**DATA FOR REVIEW**

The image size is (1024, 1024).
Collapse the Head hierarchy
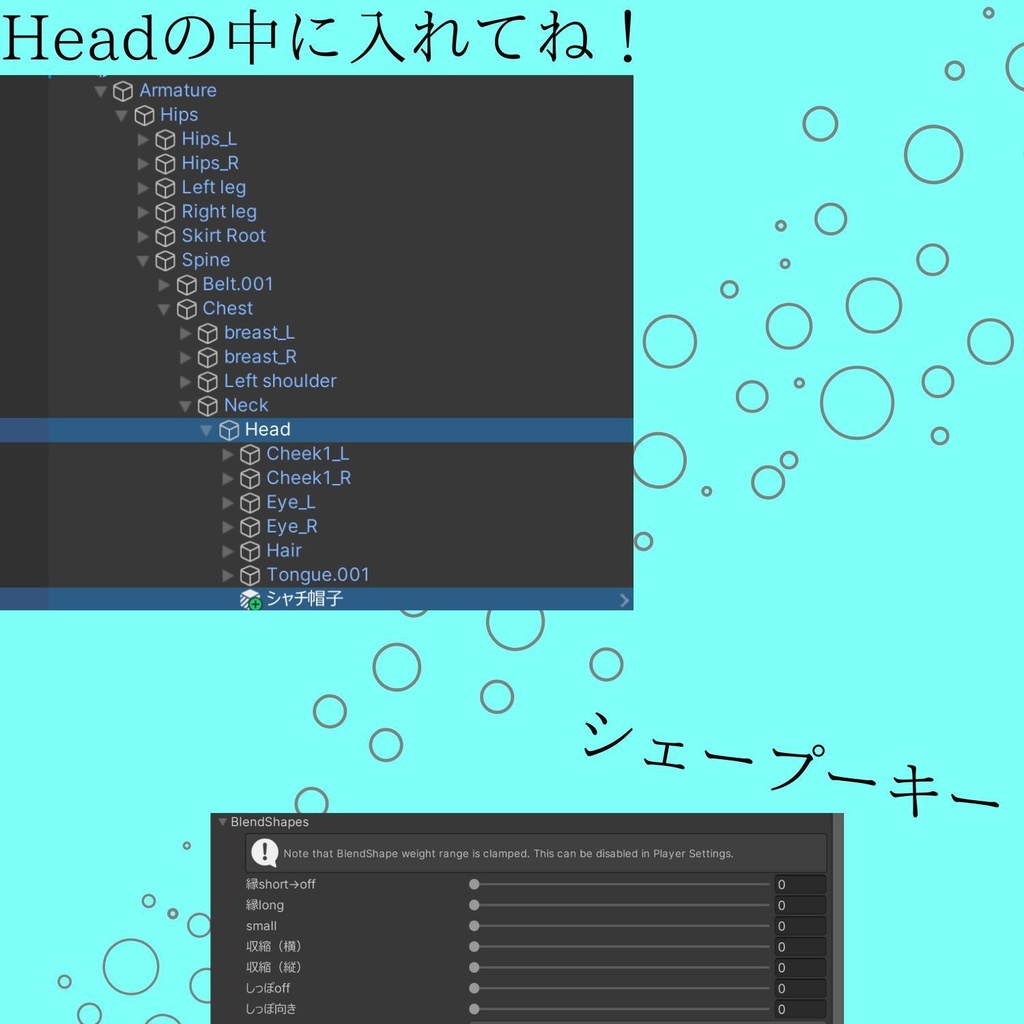pyautogui.click(x=206, y=429)
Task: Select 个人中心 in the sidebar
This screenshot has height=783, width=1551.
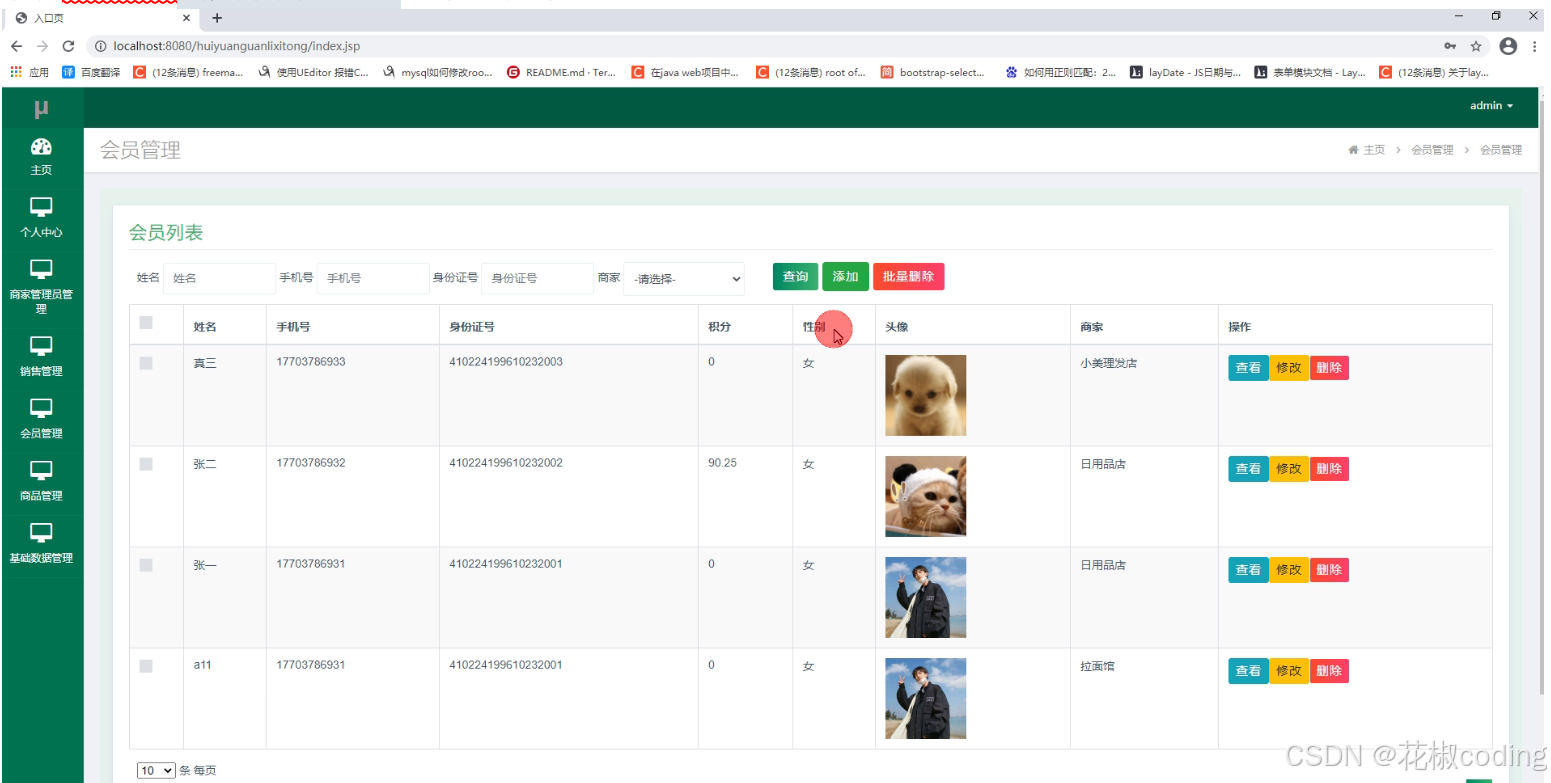Action: (41, 214)
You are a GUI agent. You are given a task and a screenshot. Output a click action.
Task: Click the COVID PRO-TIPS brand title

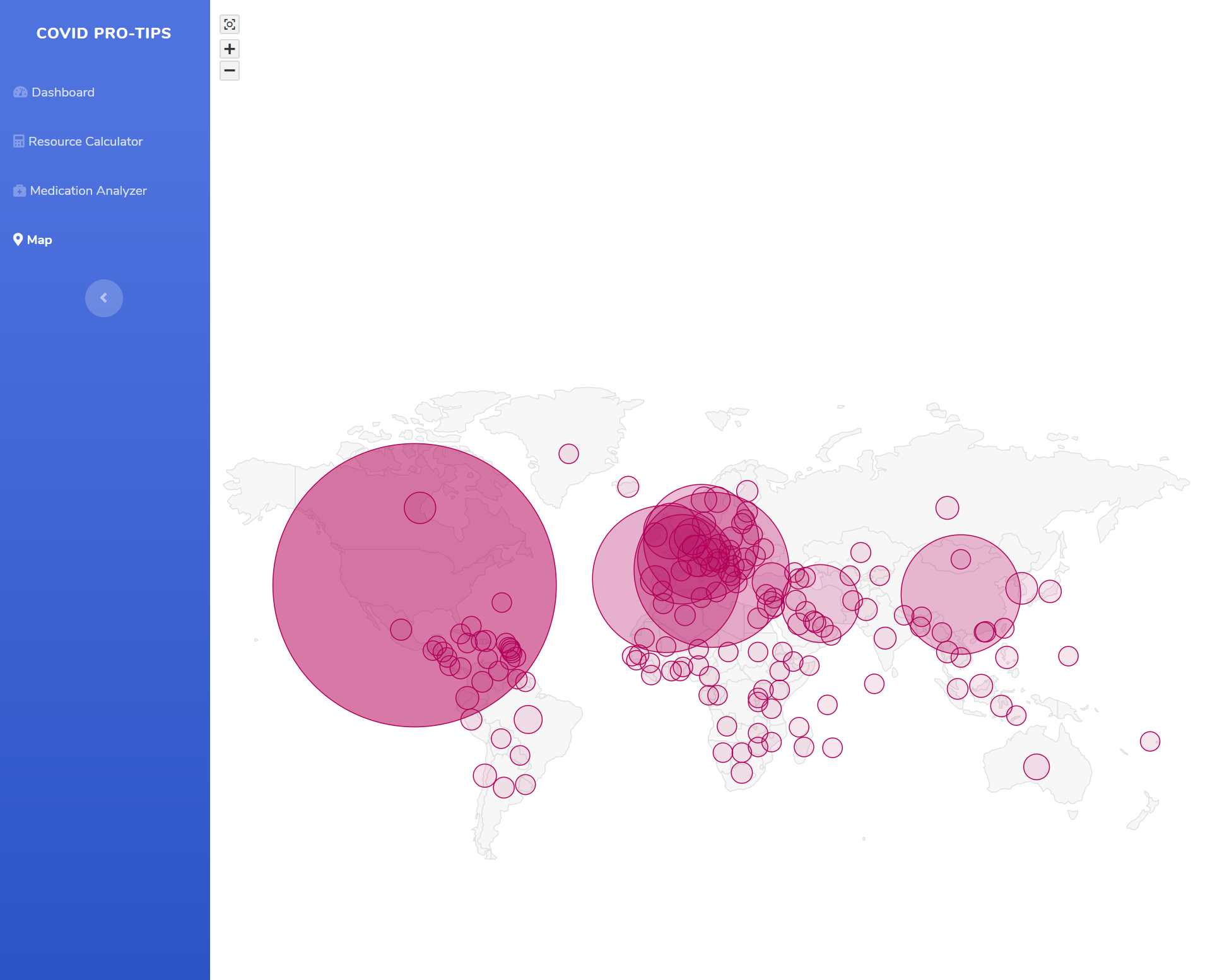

**EXERCISE AIM**
Where an entry includes an image, skip the image and return everything else exactly.

**RESPONSE FOR THIS EXERCISE**
The image size is (1024, 1024).
Collapse the Head hierarchy
pyautogui.click(x=206, y=429)
Task: Select 个人中心 in the sidebar
This screenshot has height=783, width=1551.
Action: (41, 214)
You are a GUI agent. You are given a task and a screenshot. Output a click action.
Task: Click the COVID PRO-TIPS brand title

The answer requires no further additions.